ホテルサイドからのコメントを読めば、そのホテルがどんな雰囲気なのかがだいたいわかる。木で鼻をくくったようなコメントしか出さないホテルもあれば、誠実さがにじみ出てくるような書き込みがされているホテルもある。それらを読んでいけば少なくとも「ハズレ」のホテルを避けることはできるし、アタリのホテルにぶつかる確率は高くなるだろう(もっとも最近ではコメントがどんどん増えてきていて、それらを全部読んでいては時間がかかって仕方がないような状況になってきているけれど)。


もとよりこれはホテル自らが顧客の声を集めて掲載しているわけではない。あくまでも「旅の窓口(いまでは楽天トラベルですね、正確には)というブローカーがユーザーボイスを集約しているだけである。とはいえこういう形でユーザーのコメントが掲載されるようになれば対応せざるを得ないというところに、これからの企業対応のあり方が示されている。


これを一歩踏み込むなら、たとえば日産自動車のように自社サイトでどんどん顧客の声を受け入れればいいわけだ。もちろん、顧客がいつも自社を誉めてくれるわけではない。中には言いがかりをつけてくるユーザーもいるだろう。妙な書き込みをされて、企業サイトが「祭り」状態的に火が点くようなことになればイメージダウンにつながるリスクもある。


とはいえ、企業はトレンドを読んで今後の対応準備を進めて行った方が良いはずだ。なぜなら企業サイトのメディア化が進む一方では、テレビ離れが加速度的に進んでいるからだ。日経産業新聞の調査によれば、三年前と比べてテレビ視聴時間が減った人が39%とある(日経産業新聞1月19日)。


しかもメインターゲットであるF1層に限れば、減少組が約47%にもなる。若い女性のほぼ二人に一人は、テレビを見る時間が減っているのだ。時間は明らかにゼロサムの世界である。ではテレビ視聴を減らした彼女たちが代わりに何に時間を使っているのか。ネットである。

テレビ視聴が減ったと回答した人に、代わりに増えた時間の使い方(複数回答)を聞いたところ、一位は「インターネットサイト利用」の71.0%、ネットに時間を奪われた格好だ。
日経産業新聞1月19日)。


もっと多いかと思ったメールが三位で24.6%。少なくともこの調査の対象となったF1層はテレビを見る代わりにネットを見るようになっている。そして問題なのは、これがトレンドだということだろう。さらにいえばテレビ番組も、特におもしろいものであるほど後からネットで見ることができるようになってきている。YouTubeがあるからだ。

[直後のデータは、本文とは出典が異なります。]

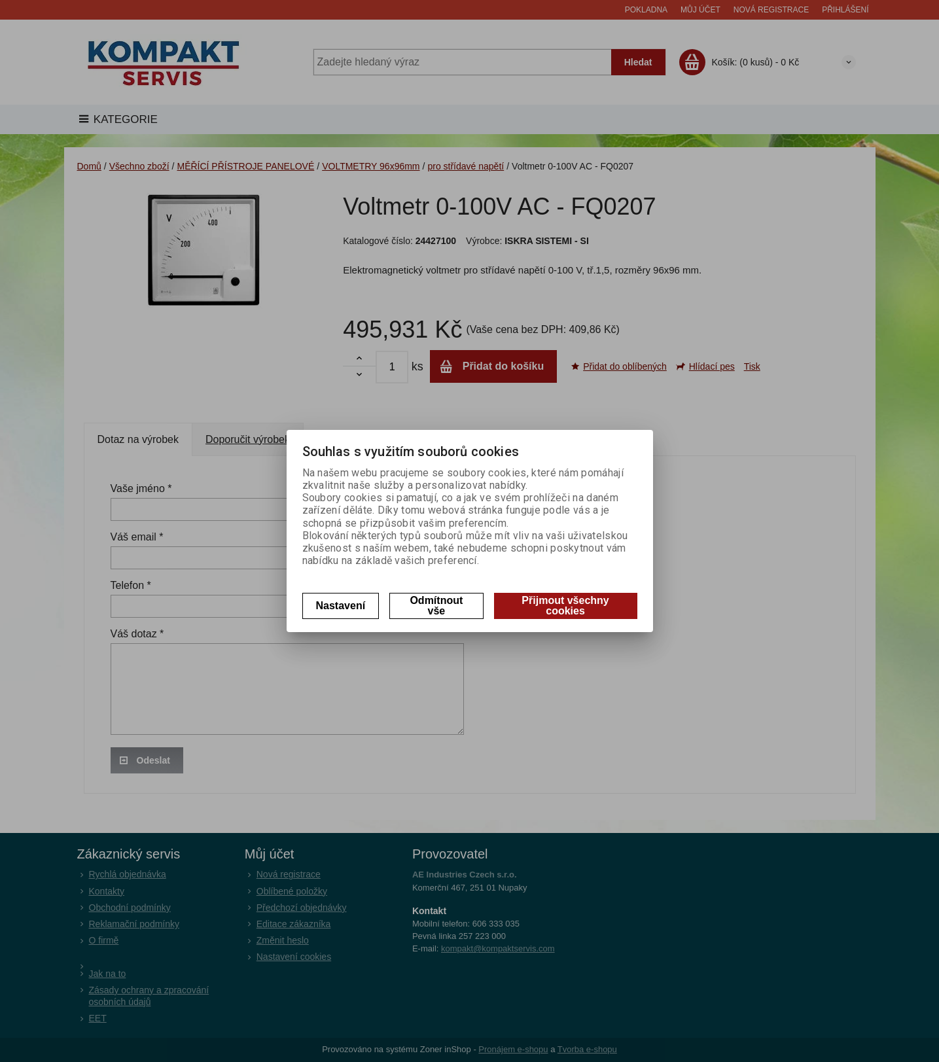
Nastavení (341, 605)
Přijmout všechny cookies (565, 605)
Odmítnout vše (436, 605)
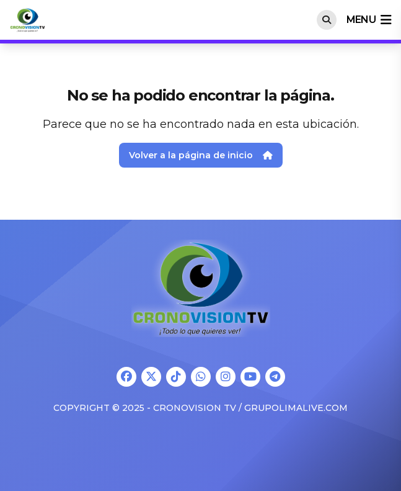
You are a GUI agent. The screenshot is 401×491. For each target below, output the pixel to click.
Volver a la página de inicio (201, 155)
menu (368, 20)
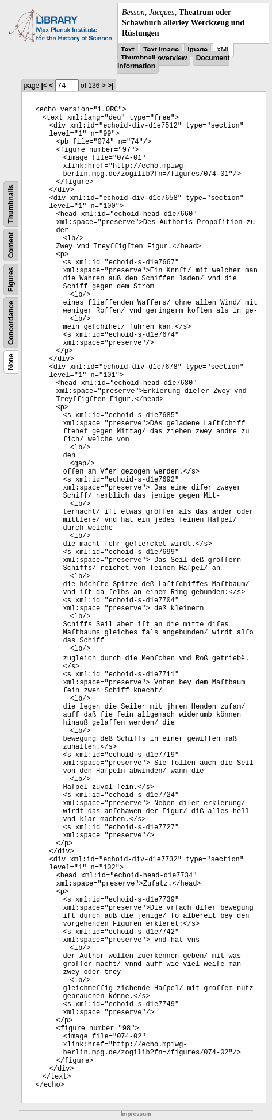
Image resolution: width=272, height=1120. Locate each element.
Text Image (161, 50)
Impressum (136, 1114)
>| (110, 86)
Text (128, 50)
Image (197, 50)
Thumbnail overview (154, 58)
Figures (11, 279)
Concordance (11, 323)
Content (11, 244)
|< (44, 86)
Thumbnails (11, 203)
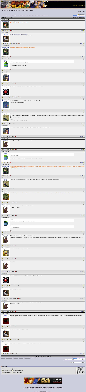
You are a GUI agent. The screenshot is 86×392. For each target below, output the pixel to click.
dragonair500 (5, 140)
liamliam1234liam (5, 21)
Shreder (5, 113)
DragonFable (32, 387)
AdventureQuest (26, 387)
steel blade (6, 34)
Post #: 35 (81, 149)
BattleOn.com (45, 387)
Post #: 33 (81, 123)
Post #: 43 (81, 258)
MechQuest (36, 387)
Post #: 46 (81, 298)
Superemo (6, 86)
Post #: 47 (81, 311)
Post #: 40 (81, 215)
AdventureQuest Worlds (52, 387)
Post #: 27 (81, 43)
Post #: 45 (81, 285)
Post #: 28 (81, 56)
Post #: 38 (81, 188)
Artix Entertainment (59, 387)
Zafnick (5, 60)
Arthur (5, 315)
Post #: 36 (81, 162)
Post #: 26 (81, 30)
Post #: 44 (81, 271)
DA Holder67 (5, 73)
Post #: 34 (81, 136)
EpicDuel (40, 387)
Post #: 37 (81, 175)
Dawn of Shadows (5, 100)
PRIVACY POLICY (43, 388)
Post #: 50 (81, 353)
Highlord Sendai (6, 192)
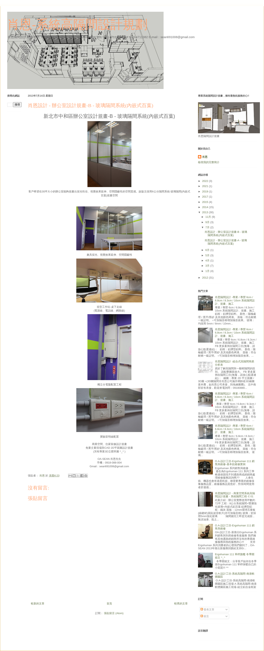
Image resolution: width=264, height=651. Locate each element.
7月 (207, 227)
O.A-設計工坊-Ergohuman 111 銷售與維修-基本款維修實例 (235, 463)
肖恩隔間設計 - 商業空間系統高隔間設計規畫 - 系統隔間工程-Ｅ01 (235, 495)
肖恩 (204, 156)
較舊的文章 (181, 603)
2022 (205, 181)
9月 (207, 222)
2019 (205, 191)
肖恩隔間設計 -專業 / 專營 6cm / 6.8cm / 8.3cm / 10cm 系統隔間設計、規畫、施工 (235, 300)
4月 (207, 260)
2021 (205, 186)
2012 (205, 277)
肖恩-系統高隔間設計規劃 (77, 24)
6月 (207, 250)
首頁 (109, 603)
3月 (207, 265)
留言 (204, 616)
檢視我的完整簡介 (208, 162)
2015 (205, 202)
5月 (207, 255)
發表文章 (207, 609)
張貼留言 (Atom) (114, 613)
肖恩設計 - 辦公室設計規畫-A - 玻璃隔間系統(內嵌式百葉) (226, 242)
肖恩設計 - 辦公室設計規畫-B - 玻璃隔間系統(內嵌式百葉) (226, 233)
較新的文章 (37, 603)
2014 (205, 207)
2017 (205, 196)
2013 (205, 212)
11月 (208, 216)
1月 (207, 271)
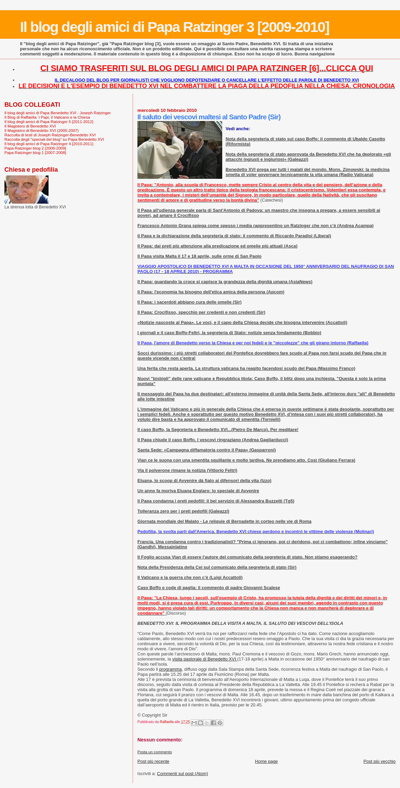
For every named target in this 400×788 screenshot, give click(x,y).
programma (170, 669)
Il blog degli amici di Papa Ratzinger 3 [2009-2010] (174, 27)
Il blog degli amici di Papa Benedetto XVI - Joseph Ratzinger (57, 112)
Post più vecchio (379, 761)
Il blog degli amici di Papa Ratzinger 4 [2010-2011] (48, 143)
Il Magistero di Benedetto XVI (30, 126)
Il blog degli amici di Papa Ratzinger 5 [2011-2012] (48, 121)
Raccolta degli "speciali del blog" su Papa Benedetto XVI (54, 139)
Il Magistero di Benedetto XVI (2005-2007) (41, 130)
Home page (266, 761)
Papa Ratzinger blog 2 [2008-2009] (35, 148)
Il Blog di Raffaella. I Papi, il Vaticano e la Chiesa (47, 117)
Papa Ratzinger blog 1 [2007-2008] (35, 152)
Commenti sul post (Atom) (182, 773)
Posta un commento (154, 752)
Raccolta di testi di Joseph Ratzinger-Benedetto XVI (50, 135)
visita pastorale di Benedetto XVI (204, 659)
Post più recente (153, 761)
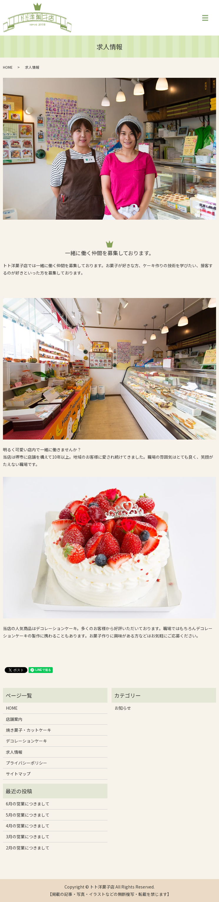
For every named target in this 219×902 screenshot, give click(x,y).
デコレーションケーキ (26, 741)
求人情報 (14, 752)
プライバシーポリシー (26, 763)
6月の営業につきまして (27, 804)
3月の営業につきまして (27, 836)
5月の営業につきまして (27, 815)
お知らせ (123, 708)
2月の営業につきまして (27, 848)
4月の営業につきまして (27, 826)
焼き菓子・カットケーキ (28, 730)
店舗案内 (14, 719)
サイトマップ (18, 774)
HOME (8, 67)
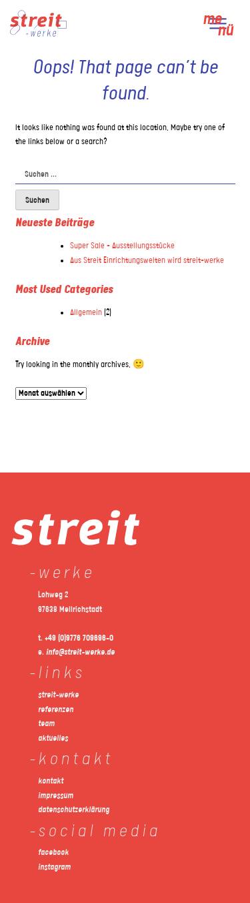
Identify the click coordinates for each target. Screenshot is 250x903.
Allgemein (86, 313)
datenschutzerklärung (73, 810)
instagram (54, 867)
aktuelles (53, 738)
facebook (53, 853)
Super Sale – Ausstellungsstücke (122, 246)
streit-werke (58, 695)
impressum (55, 796)
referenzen (55, 710)
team (46, 724)
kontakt (50, 781)
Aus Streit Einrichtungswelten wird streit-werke (147, 261)
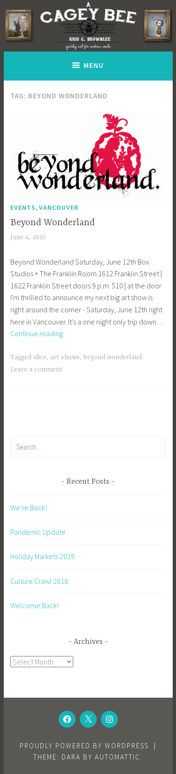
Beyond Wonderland (52, 222)
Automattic (117, 756)
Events (23, 207)
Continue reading (36, 333)
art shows (65, 357)
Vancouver (58, 207)
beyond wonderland (113, 357)
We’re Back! (28, 507)
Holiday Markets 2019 (42, 556)
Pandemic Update (38, 532)
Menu (94, 65)
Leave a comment (36, 369)
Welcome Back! (34, 605)
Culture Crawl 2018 (39, 581)
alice (39, 357)
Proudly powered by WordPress (84, 745)
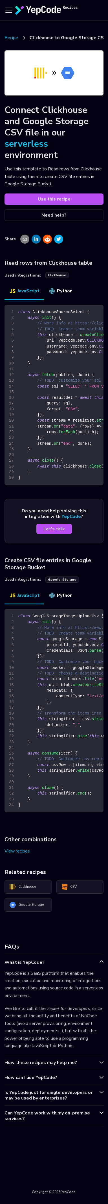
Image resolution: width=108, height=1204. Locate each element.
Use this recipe (54, 199)
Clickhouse (22, 886)
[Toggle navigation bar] (9, 10)
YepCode (71, 516)
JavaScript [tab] (24, 291)
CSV (69, 886)
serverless (26, 144)
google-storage (62, 579)
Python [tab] (60, 291)
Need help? (54, 215)
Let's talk (54, 529)
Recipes (12, 38)
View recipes (17, 851)
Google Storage (26, 905)
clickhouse (57, 275)
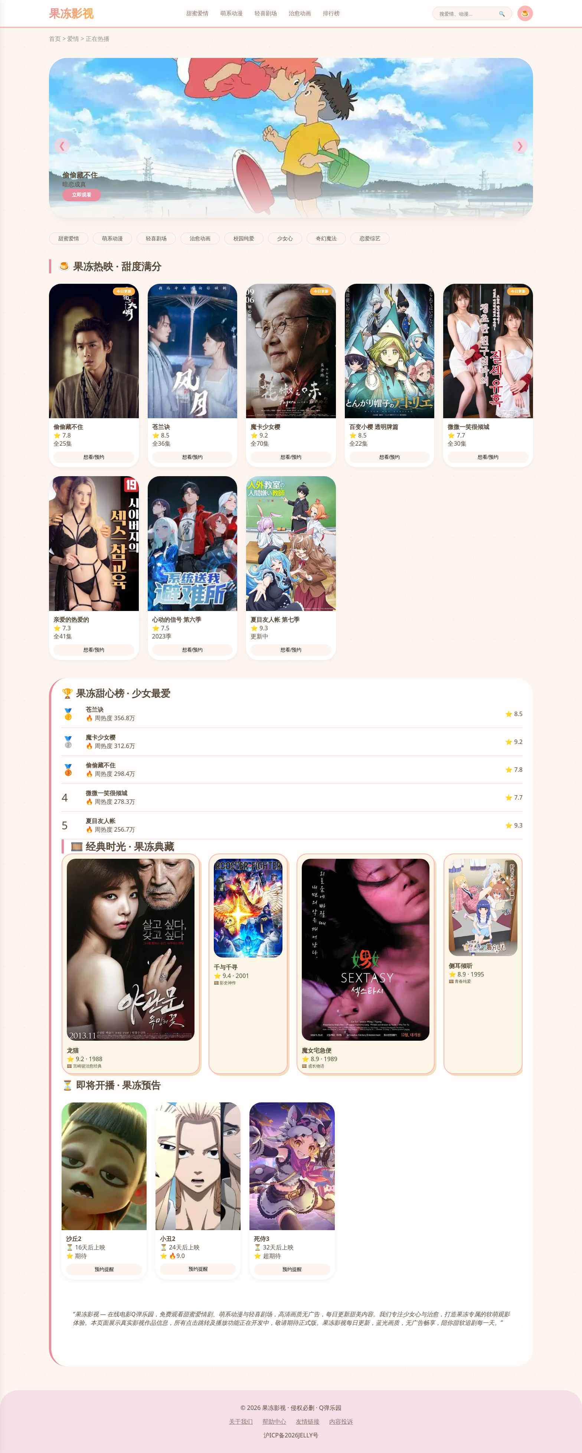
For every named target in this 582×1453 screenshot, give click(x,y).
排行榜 (331, 13)
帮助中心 (274, 1421)
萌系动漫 (231, 13)
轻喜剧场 (266, 13)
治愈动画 (300, 13)
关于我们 (241, 1421)
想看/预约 (94, 457)
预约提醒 (104, 1269)
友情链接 (308, 1421)
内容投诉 (341, 1421)
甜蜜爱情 (197, 13)
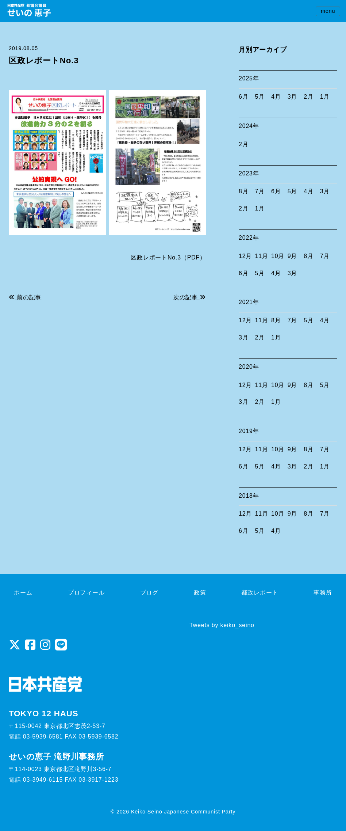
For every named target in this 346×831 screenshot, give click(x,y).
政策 (200, 592)
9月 (292, 256)
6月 (244, 97)
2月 (309, 97)
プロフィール (86, 592)
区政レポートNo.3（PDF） (168, 257)
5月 (260, 97)
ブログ (149, 592)
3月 (292, 97)
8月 (244, 191)
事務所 (323, 592)
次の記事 (189, 297)
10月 (277, 256)
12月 (245, 256)
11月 (261, 256)
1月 (325, 97)
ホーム (23, 592)
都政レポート (259, 592)
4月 (276, 97)
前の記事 (25, 297)
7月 (260, 191)
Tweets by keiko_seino (221, 625)
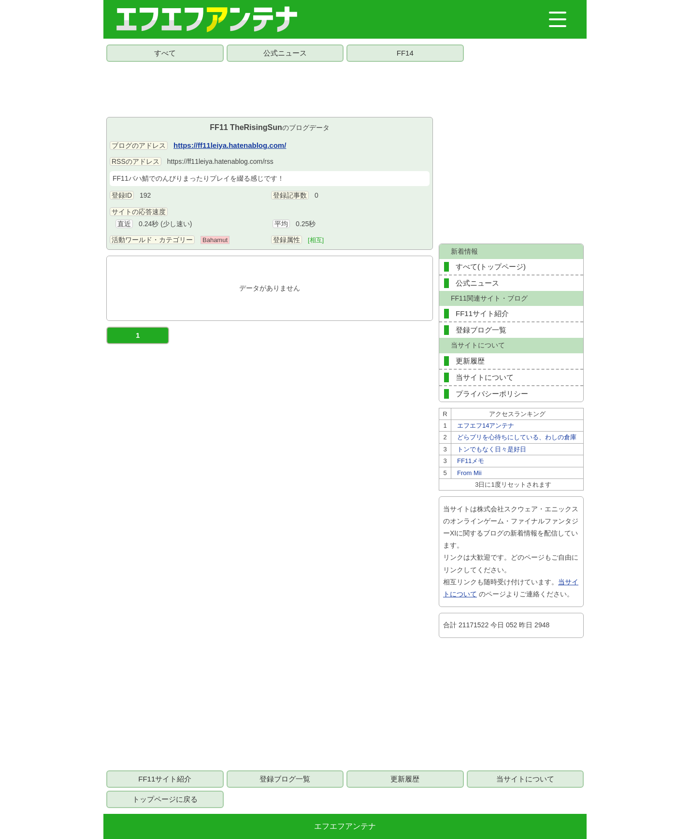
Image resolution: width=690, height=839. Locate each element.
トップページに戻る (165, 799)
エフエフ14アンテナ (485, 425)
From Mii (469, 473)
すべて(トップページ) (491, 266)
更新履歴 (470, 361)
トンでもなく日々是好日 (491, 449)
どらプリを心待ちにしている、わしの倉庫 (516, 437)
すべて (165, 53)
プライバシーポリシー (492, 394)
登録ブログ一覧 (481, 330)
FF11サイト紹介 (482, 313)
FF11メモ (470, 460)
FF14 (405, 53)
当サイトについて (485, 377)
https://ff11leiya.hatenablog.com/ (229, 145)
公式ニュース (285, 53)
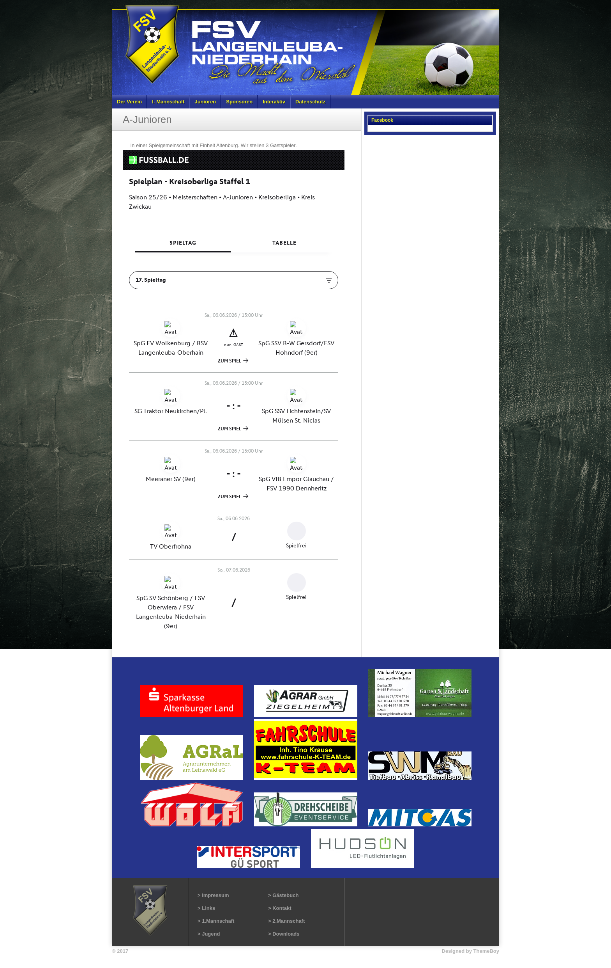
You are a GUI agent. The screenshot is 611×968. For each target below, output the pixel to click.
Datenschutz (310, 102)
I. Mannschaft (168, 102)
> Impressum (213, 895)
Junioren (205, 102)
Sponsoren (239, 102)
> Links (206, 908)
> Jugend (209, 934)
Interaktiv (274, 102)
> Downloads (284, 934)
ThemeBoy (486, 951)
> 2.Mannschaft (286, 921)
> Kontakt (279, 908)
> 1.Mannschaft (216, 921)
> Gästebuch (283, 895)
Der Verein (129, 102)
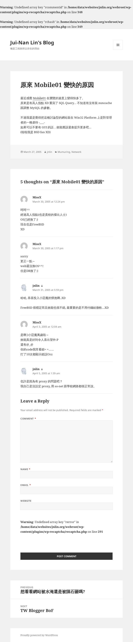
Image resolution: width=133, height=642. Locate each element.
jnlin (49, 151)
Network (76, 151)
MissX (37, 197)
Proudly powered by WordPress (39, 635)
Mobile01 (39, 98)
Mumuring (64, 151)
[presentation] (46, 541)
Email (25, 485)
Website (26, 500)
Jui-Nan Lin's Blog (32, 42)
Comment (28, 418)
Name (25, 469)
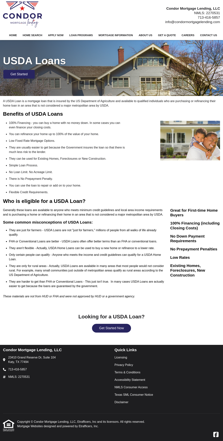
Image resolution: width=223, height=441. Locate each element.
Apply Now (55, 35)
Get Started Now (111, 328)
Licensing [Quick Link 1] (121, 357)
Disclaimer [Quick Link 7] (122, 402)
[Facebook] (216, 434)
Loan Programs (81, 35)
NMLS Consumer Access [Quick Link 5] (131, 387)
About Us (145, 35)
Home (13, 35)
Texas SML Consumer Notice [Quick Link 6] (134, 394)
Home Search (32, 35)
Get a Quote (167, 35)
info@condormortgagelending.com (192, 22)
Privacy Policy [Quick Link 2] (124, 364)
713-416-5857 (209, 17)
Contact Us (208, 35)
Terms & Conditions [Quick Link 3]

となれば、テレビ離れは今後も進むと考えておいた方がいい。同時におもしろいコンテンツを揃えることができれば、企業サイトが自らをメディア化することもできるわけだ。F1層を集めることも可能である。しかもこのメディアはやろうと思えば双方向性を持たせることもできる。


自社サイトをどう活用して行くのか。予算配分(たとえば広告宣伝費の中の媒体コストをサイト充実にあてるとか)も含めて、企業サイトは新しいあり方を模索する時期に入っている。ポイントはおそらくCGM的メカニズムをいかにうまく取り入れるのかという点になるはずだ。